Allongés en petite cuillère, les deux époux échangeaient leur chaleur. Sentant des frémissements assourdis à distance de ses oreilles, il se tourna et se rendit compte qu'il avait oublié de mettre son téléphone sur silencieux.
Il se décolla de son épouse et s'empressa de récupérer le téléphone.

Il était à peine vingt-deux heures. Et encore une fois, cet appel le fit frissonner. Il se retourna sur son cou, s'assurant qu'elle n'était pas réveillée. Pas de mouvements, pas de bruits, il devait être sûr de son coup.
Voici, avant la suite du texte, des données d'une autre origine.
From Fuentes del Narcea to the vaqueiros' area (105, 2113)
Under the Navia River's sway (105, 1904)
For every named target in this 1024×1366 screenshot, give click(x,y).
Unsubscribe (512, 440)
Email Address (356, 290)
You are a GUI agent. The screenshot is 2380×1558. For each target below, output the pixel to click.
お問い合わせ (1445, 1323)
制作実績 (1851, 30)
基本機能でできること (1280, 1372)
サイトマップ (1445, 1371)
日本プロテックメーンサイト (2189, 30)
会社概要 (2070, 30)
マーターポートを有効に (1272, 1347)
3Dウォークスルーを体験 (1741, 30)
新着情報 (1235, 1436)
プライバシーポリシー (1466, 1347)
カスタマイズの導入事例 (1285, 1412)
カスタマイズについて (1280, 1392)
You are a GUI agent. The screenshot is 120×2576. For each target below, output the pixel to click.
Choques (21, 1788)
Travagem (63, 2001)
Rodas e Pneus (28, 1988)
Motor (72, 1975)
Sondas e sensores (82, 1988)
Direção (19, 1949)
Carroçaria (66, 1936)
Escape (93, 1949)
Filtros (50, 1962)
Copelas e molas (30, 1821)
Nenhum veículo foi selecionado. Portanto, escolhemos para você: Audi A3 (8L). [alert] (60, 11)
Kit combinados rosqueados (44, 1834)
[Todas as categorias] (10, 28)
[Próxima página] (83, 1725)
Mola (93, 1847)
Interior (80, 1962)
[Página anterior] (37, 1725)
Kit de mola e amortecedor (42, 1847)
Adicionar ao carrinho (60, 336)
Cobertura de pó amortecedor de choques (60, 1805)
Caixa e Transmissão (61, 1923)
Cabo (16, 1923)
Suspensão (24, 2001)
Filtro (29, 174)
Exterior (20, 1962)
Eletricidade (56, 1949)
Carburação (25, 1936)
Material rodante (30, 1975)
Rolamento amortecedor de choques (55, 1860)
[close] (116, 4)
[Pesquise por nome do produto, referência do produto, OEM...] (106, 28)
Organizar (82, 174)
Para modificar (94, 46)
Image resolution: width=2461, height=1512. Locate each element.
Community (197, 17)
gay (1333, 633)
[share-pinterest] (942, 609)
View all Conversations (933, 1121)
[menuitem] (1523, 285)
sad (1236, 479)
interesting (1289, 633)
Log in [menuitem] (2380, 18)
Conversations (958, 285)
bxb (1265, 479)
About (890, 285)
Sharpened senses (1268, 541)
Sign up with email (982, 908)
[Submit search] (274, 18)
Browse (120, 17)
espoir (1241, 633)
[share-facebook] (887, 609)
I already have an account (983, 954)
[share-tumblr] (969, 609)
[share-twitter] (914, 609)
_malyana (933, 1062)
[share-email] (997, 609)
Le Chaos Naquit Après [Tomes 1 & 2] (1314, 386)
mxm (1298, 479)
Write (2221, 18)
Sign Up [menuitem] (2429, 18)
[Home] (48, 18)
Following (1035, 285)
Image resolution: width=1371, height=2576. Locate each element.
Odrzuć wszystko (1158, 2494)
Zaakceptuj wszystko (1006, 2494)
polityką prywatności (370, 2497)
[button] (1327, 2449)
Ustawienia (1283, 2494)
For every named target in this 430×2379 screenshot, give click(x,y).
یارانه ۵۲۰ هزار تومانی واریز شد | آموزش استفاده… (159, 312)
Il se leva, franchit la porte sans se chausser et revérifia une dernière fois que sa dame était bien endormie. Il gagna aussitôt son cabinet et referma derrière lui.

- Allô?

- Ah enfin tu réponds. Je me suis inquiétée. Tout va bien?

- Oui, ne t'inquiète pas. Je ne pouvais juste pas décrocher ton premier appel.

- D'accord... Je sais que j'appelle tard mais... J'espère que je ne te dérange pas.

- Non non, pas du tout. Il n'y a pas de quoi en faire un drame.

- Hum... Tu m'as l'air triste, il y a encore un autre problème, c'est ça?

- J'en sais rien... Je...

Alors que la discussion se poursuivait dans la pièce, Bineta remarqua l'absence de son époux dans leur lit. Une grande surface de chaleur l'avait trop longtemps abandonnée.

Elle l'interpella à plusieurs reprises mais n'obtint point de réponse. Elle vérifia dans la salle de bains puis disparut dans le couloir. Mais au moment où elle atteignait les marches, elle perçut une voix et revint sur ses pas. Ces ondes lui venaient du bureau de son Mamadou.

Plus elle s'en approchait, plus elle distinguait les mots. Au début elle n'y comprenait pas grand chose. Elle devinait juste qu'elle était le sujet de la discussion.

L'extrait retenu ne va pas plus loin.